* BEGIN DATA SHOWN *
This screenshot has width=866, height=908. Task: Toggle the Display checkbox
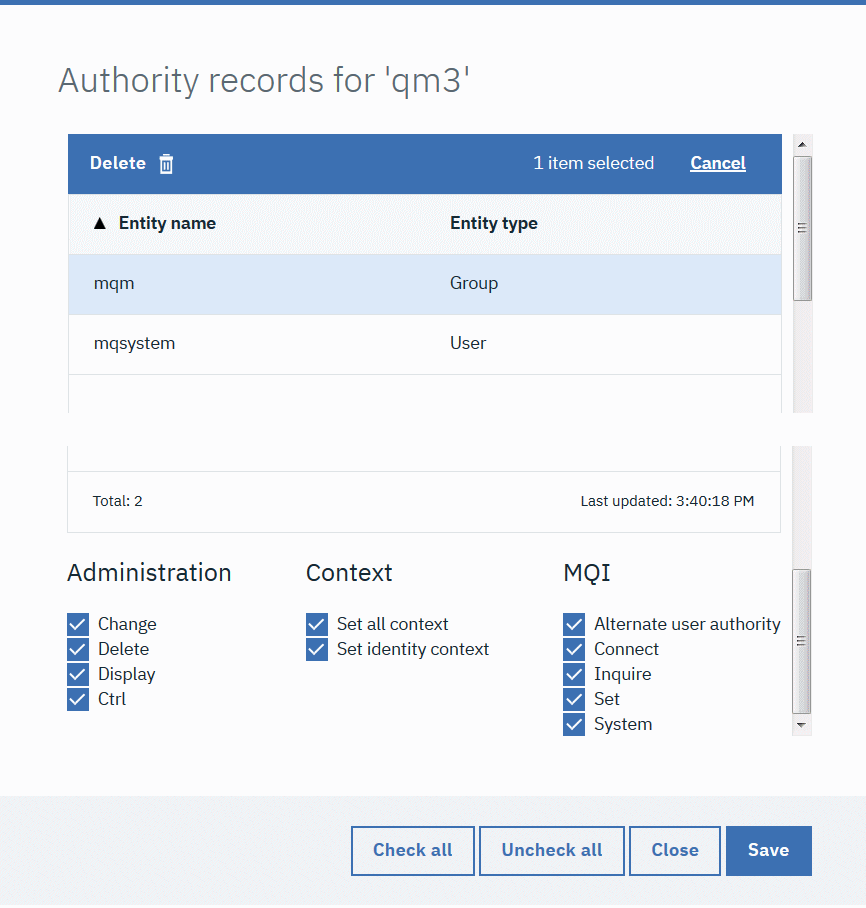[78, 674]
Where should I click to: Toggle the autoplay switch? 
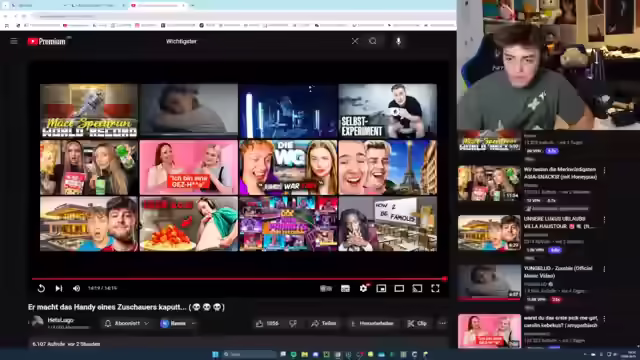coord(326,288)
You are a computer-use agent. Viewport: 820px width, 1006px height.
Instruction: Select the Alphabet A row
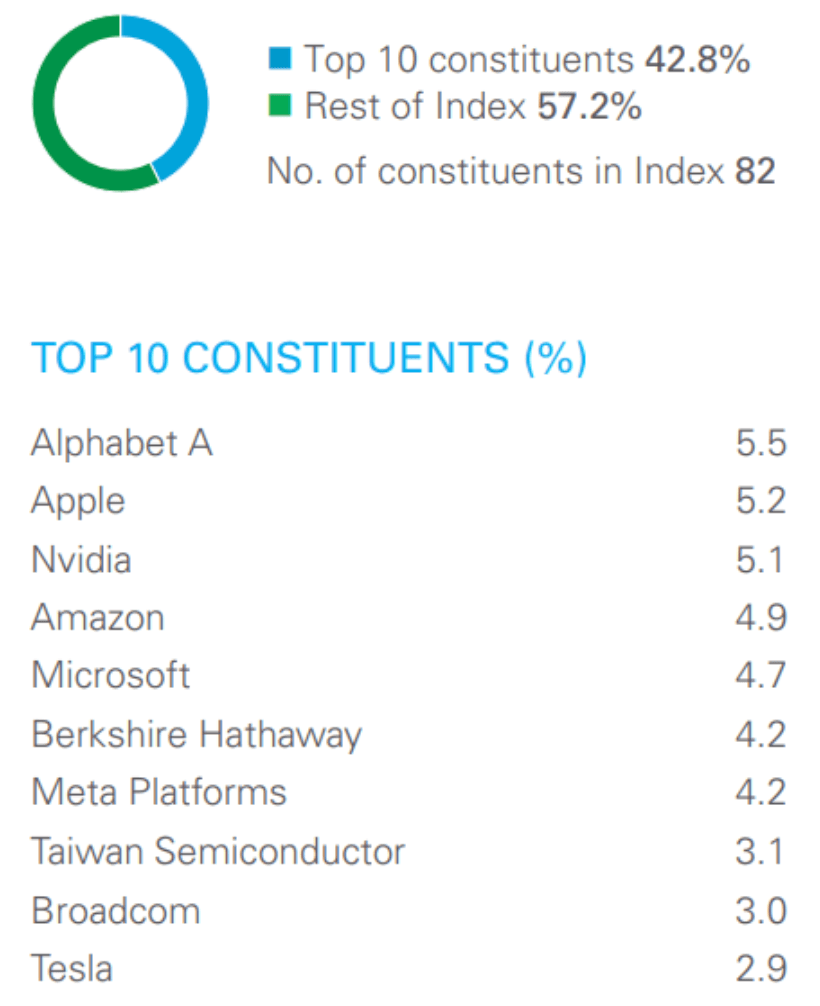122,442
* END DATA SHOWN *
* BEGIN DATA SHOWN *
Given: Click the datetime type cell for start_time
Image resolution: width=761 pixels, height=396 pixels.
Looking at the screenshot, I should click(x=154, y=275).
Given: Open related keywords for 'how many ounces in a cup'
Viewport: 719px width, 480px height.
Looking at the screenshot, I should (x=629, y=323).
* END DATA SHOWN *
* BEGIN DATA SHOWN *
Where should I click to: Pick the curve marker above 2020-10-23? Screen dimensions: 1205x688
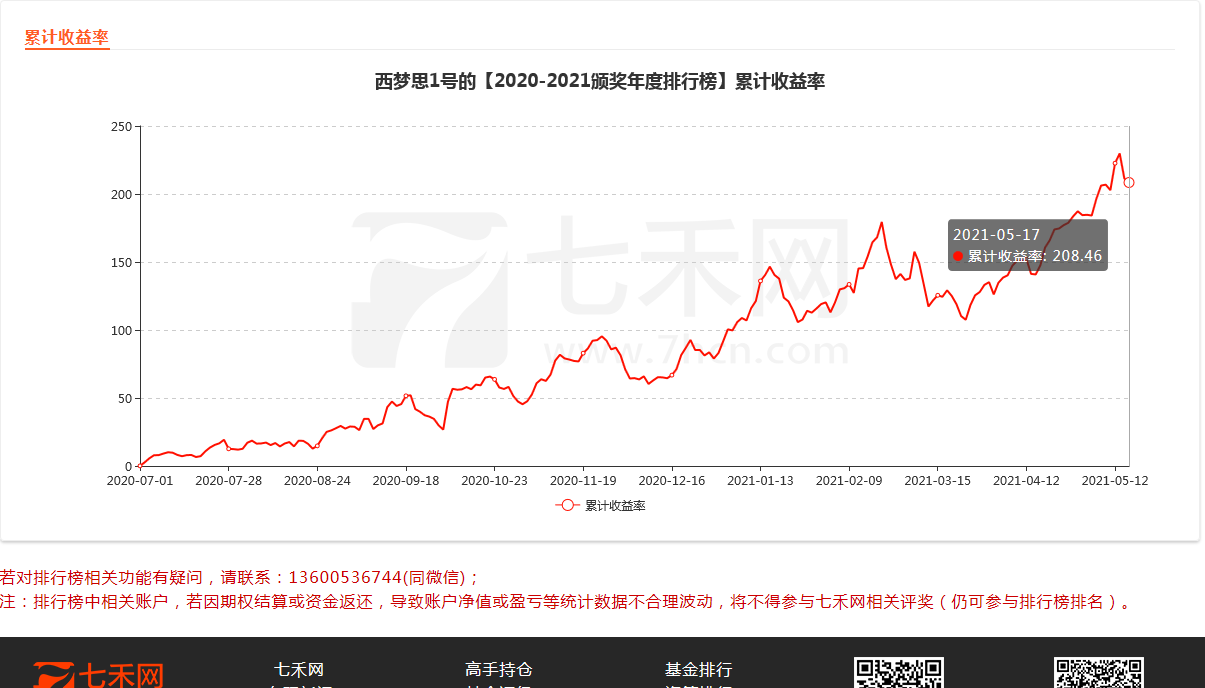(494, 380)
* END DATA SHOWN *
◆ GOAL
Rewrite the lines from the line that contains "Given: Click the" up to and including the line that contains "Looking at the screenshot, I should (x=629, y=323).", substituting "Task" for "Given" and leaving everything else unchanged.

◆ FULL SOLUTION
Task: Click the datetime type cell for start_time
Image resolution: width=761 pixels, height=396 pixels.
Looking at the screenshot, I should click(x=154, y=275).
Task: Open related keywords for 'how many ounces in a cup'
Viewport: 719px width, 480px height.
Looking at the screenshot, I should (x=629, y=323).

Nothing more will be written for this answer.